ЗАДАНИЯ К ВЫПОЛНЕНИЮ
1: Повторите дословно отрывок из ветки форума о портале «Арт Р.Ф.» начиная со слов «# Inter -Kultur» и заканчивая словами «Доме Работников Искусств.».
2: Где, согласно ветке форума о портале «Арт Р.Ф.», пройдет концерт по итогам первого конкурса?

ФРАГМЕНТ СТРАНИЦЫ
# # #
# Inter -Kultur Haus Интернациональный Дом Творчества > Фестивали, конкурсы. Мнения, обсуждения. >  Для талантливых и творческих

## AlIsa_S

Доброго Вам здоровья и расположения духа!
Если Вы талантливы и творчество – смысл Вашей жизни, ждем Вас на портале "Арт Р.Ф. "!  Мы открыты для всех, неважно, сколько Вам лет и где Вы живете. Размещая свои рисунки, стихи, рассказы, видеоролики, записи концертов и выступлений, музыку – будьте уверены, Вас обязательно заметят. Участвуйте в конкурсах! Победителей ждут  выставки и концерты! Дерзайте, творите! Наш первый конкурс стартует через две недели, он посвящен самодеятельной песне, по его итогам – концерт в Центральном Доме Работников Искусств. 
С уважением,
Продюсер Проекта "Арт Р.Ф." *http://www.artrf.ru*

----------


## Milya

*AlIsa_S*,
 Удачи! Первый - не значит комом, поверьте. Самое неприятное уже позади: раздумья, сомнения и тревоги. Предлагаю рассмотреть вариант обмена банерами конкурсов. Наши смотрите у нас.

----------


## AlIsa_S

> *AlIsa_S*,
>  Удачи! Первый - не значит комом, поверьте. Самое неприятное уже позади: раздумья, сомнения и тревоги. Предлагаю рассмотреть вариант обмена банерами конкурсов. Наши смотрите у нас.
# # #
СОБРАННЫЕ ДАННЫЕ
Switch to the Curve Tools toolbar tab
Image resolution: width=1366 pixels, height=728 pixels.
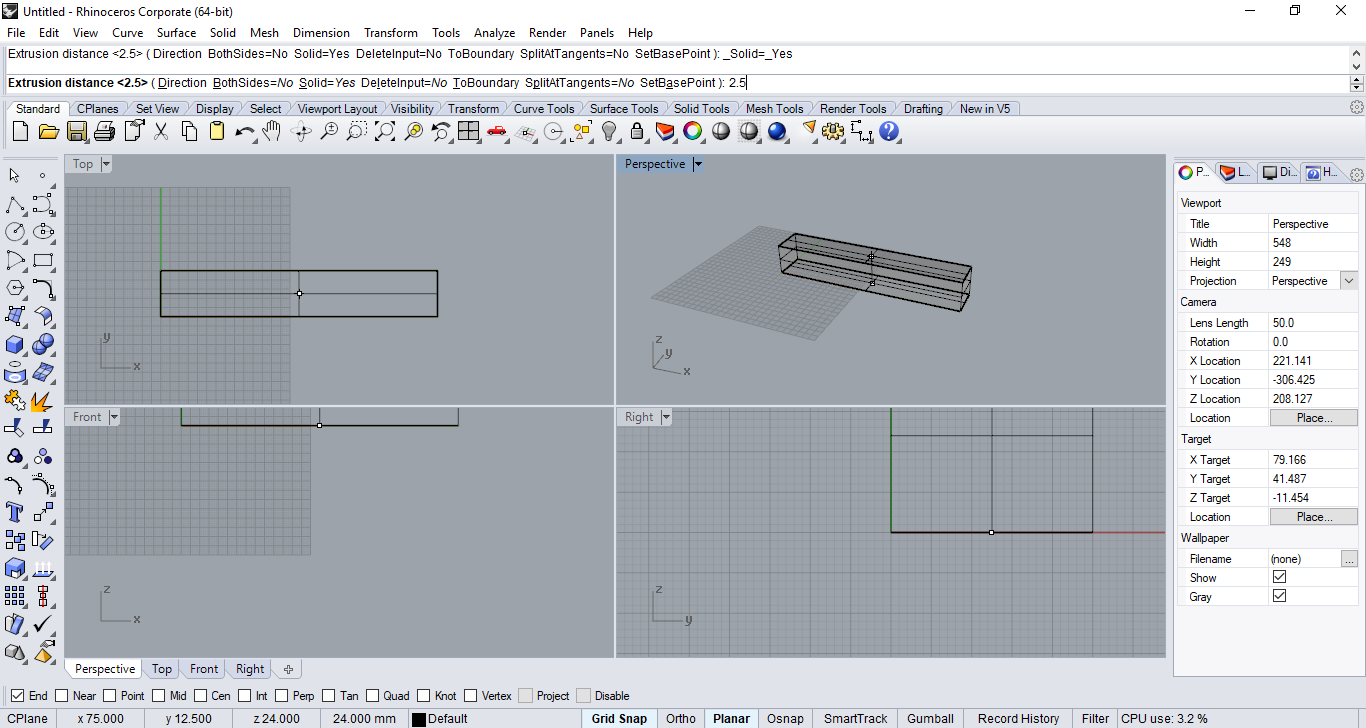(x=544, y=108)
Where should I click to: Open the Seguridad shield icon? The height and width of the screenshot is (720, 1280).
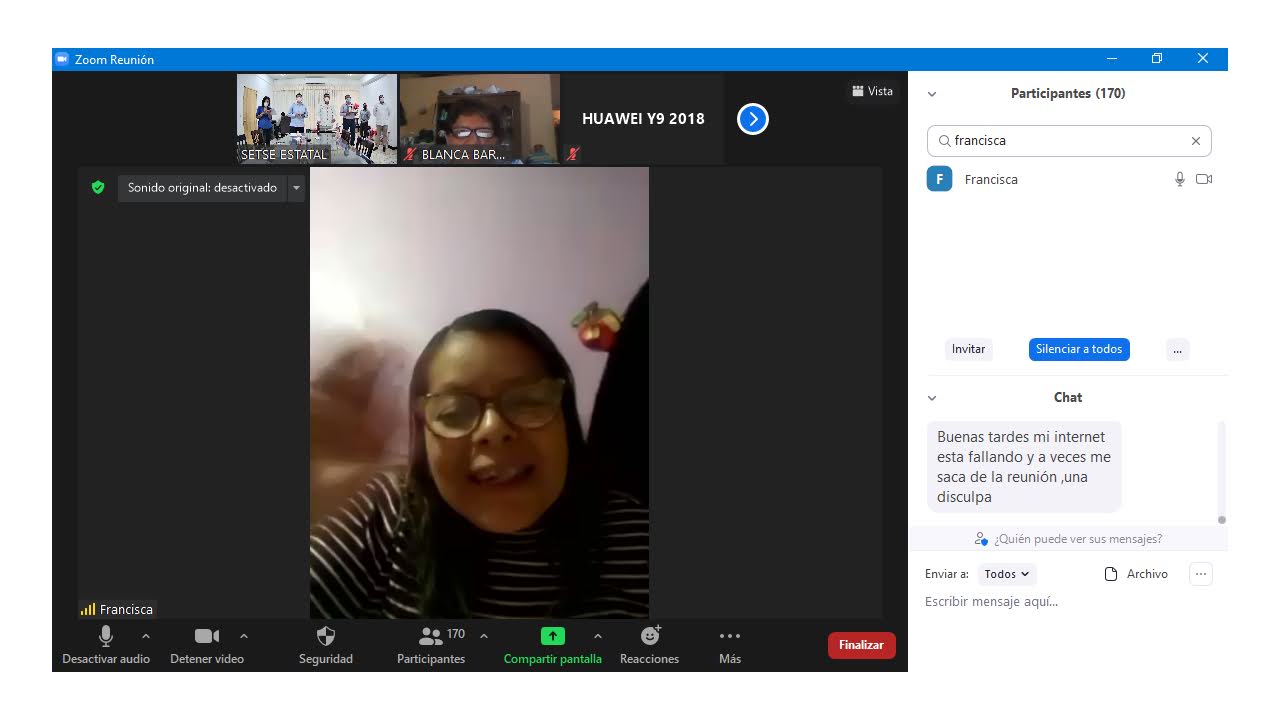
# # #
ОТВЕТЫ К ЗАДАНИЯМ
1:
# Inter -Kultur Haus Интернациональный Дом Творчества > Фестивали, конкурсы. Мнения, обсуждения. >  Для талантливых и творческих

## AlIsa_S

Доброго Вам здоровья и расположения духа!
Если Вы талантливы и творчество – смысл Вашей жизни, ждем Вас на портале "Арт Р.Ф. "!  Мы открыты для всех, неважно, сколько Вам лет и где Вы живете. Размещая свои рисунки, стихи, рассказы, видеоролики, записи концертов и выступлений, музыку – будьте уверены, Вас обязательно заметят. Участвуйте в конкурсах! Победителей ждут  выставки и концерты! Дерзайте, творите! Наш первый конкурс стартует через две недели, он посвящен самодеятельной песне, по его итогам – концерт в Центральном Доме Работников Искусств.

2: В Центральном Доме Работников Искусств.